North Carolina is the only state where you can’t legally withdraw consent once a sex act has started, says Democratic state Sen. Jeff Jackson. He’s the primary sponsor of SB 563.

“I think the importance of this issue is self-evident,” Jackson tells CNN. “I just don’t think we can defend a loophole in our rape law that allows this.”

Even though Jackson says there’s strong bipartisan support for SB 563, it wasn’t addressed in time for the state Senate’s crossover deadline. Now, the only way the bill can be passed this year, Jackson says, is if it is added as an amendment to another bill.

*It’s based on a 1979 case*​Currently, the state’s stance on sexual consent is based on a precedent decided in a 1979 case of sexual assault.

In the decision, a North Carolina Supreme Court Justice stated “If the actual penetration is accomplished with the woman’s consent, the accused is not guilty of rape, although he may be guilty of another crime because of his subsequent actions.”

In other words, once consent is given, it cannot legally be taken away.

The language of SB 563 would change that, allowing a person to withdraw legal consent once a sexual act began.

“A person who consents to vaginal intercourse or to a sexual act can withdraw that consent at any time during the course of that vaginal intercourse or sexual act,” the bill reads.

“A defendant who continues the act of vaginal intercourse after consent is withdrawn is deemed to have committed the act of vaginal intercourse by force and against the will of the other person. A defendant who continues the sexual act after consent is withdrawn is deemed to have committed the sexual act by force and against the will of the other person.”

*The only state among 50*​When discussing the difference between North Carolina’s legal framing of consent and the rest of the country’s, Jackson points to research conducted by the University of North Carolina School of Government that concludes North Carolina is the only state that specifically disallows revoking consent.

“What you’ll see is that a number of states … don’t address this specifically in their law,” Jackson says. “According to reviews that have been done, North Carolina is the only state that affirmatively limits consent in this way.”

The 40-year-old precedent has attracted national criticism for years.

Jackson has been trying to pass legislation addressing the issue since 2015.

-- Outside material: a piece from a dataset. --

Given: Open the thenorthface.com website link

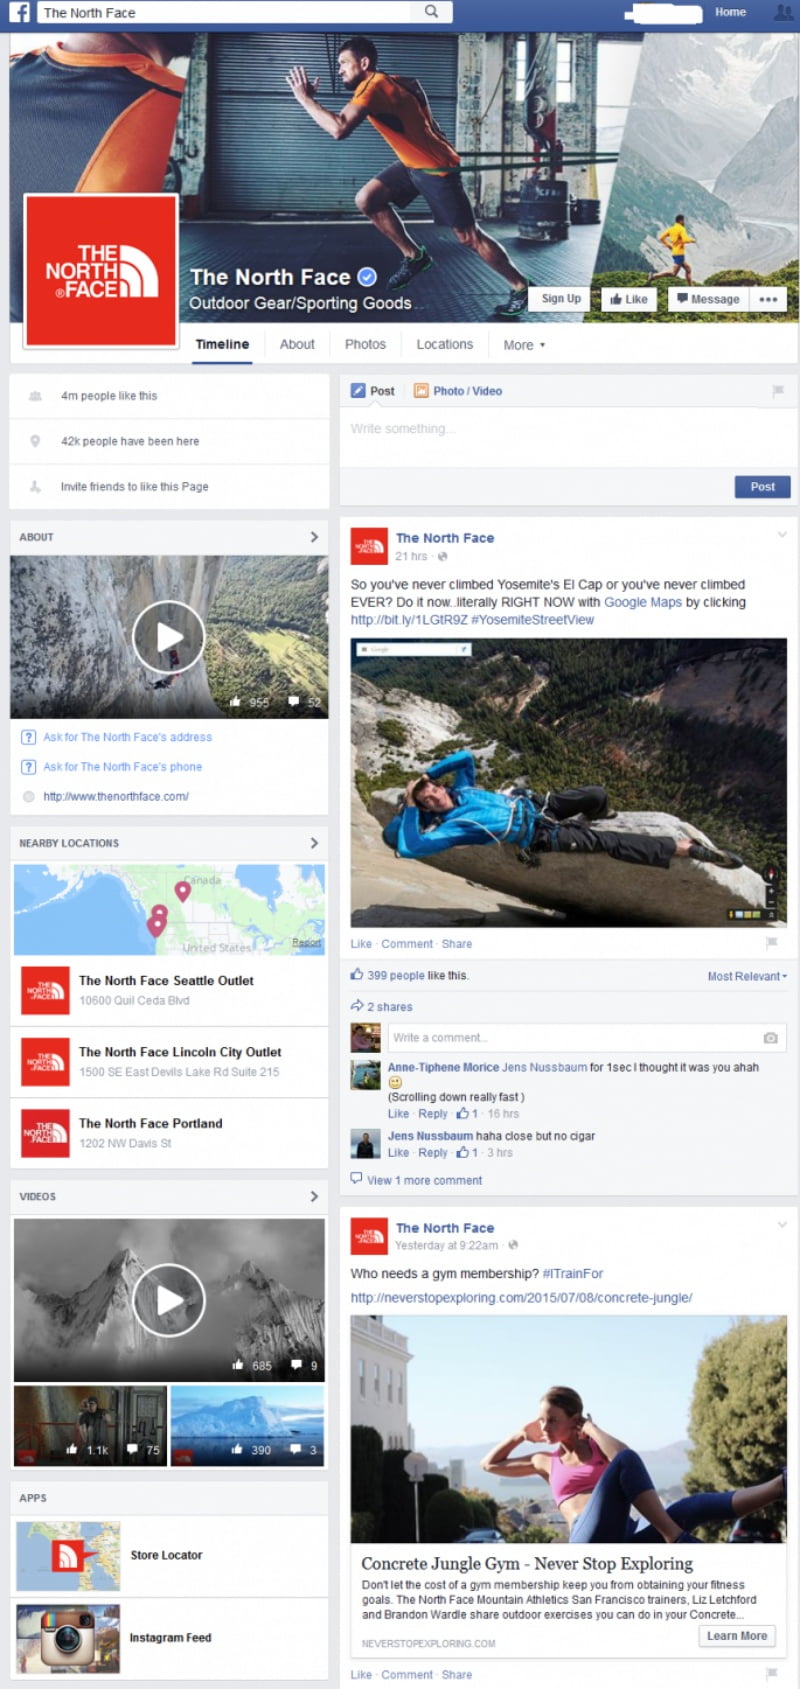Looking at the screenshot, I should point(116,797).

“In the conversations that I’ve had, people are overwhelmingly supportive of closing this loophole, and why wouldn’t they be?” he says. “I have yet to have a conversation with a legislator that doesn’t support it either.
In North Carolina, you can't withdraw consent once a sexual act begins - CNN


----------



## Crackers Phinn (Apr 8, 2021)

They are trying to change the law because of little things like this. 

If dude takes a condom off after you ok'd penetration then the unwanted pregnancy or STD is criminal mischief, maybe assault if the judge is feeling charitable. 

If lubrication becomes an issue then too bad, consent was given, so shut up and ride that burning sensation out until he's done.


----------



## Transformer (Apr 8, 2021)

I agree with this.  I remember the course case where a woman consented to intercourse and then asked the guy to stop.  However she said that it took him THREE SECONDS to stop and therefore she was raped.

Also, a lot of Black athletes messing around with Beckies has gotten caught with “he didn’t stop soon enough” claim.


----------



## Crackers Phinn (Apr 8, 2021)

Transformer said:


> I agree with this.  I remember the course case where a woman consented to intercourse and then asked the guy to stop.  However she said that it took him THREE SECONDS to stop and therefore she was raped.
> 
> Also, a lot of Black athletes messing around with Beckies has gotten caught with “he didn’t stop soon enough” claim.


I really and truly don't care about dudes who get hemmed up.  Three seconds can feel like three years for a woman with a tilted uterus and dude is hitting the right spot bigly and wrongly.


----------



## Theresamonet (Apr 8, 2021)

Transformer said:


> I agree with this.  I remember the course case where a woman consented to intercourse and then asked the guy to stop.  However she said that it took him THREE SECONDS to stop and therefore she was raped.



Can you provide a source?


----------



## Everything Zen (Apr 9, 2021)

In the end, it’s still a he said she said situation on the moment when a person was penetrated unless someone else was there when it happened. This law is dumb and setting up a more women to be raped in the long run. Then what about husbands that run around raping their wives? This is terrible.


----------



## Ivonnovi (Apr 9, 2021)

NC is a strange one.    Back in the mid 80's I learned (during some legal training) that a womens breast were not considered part of her sexual being in NC.   Therefore you could not bring sexual harrassment/assault charges against someone for grabbing or fondling a woman's breasts.     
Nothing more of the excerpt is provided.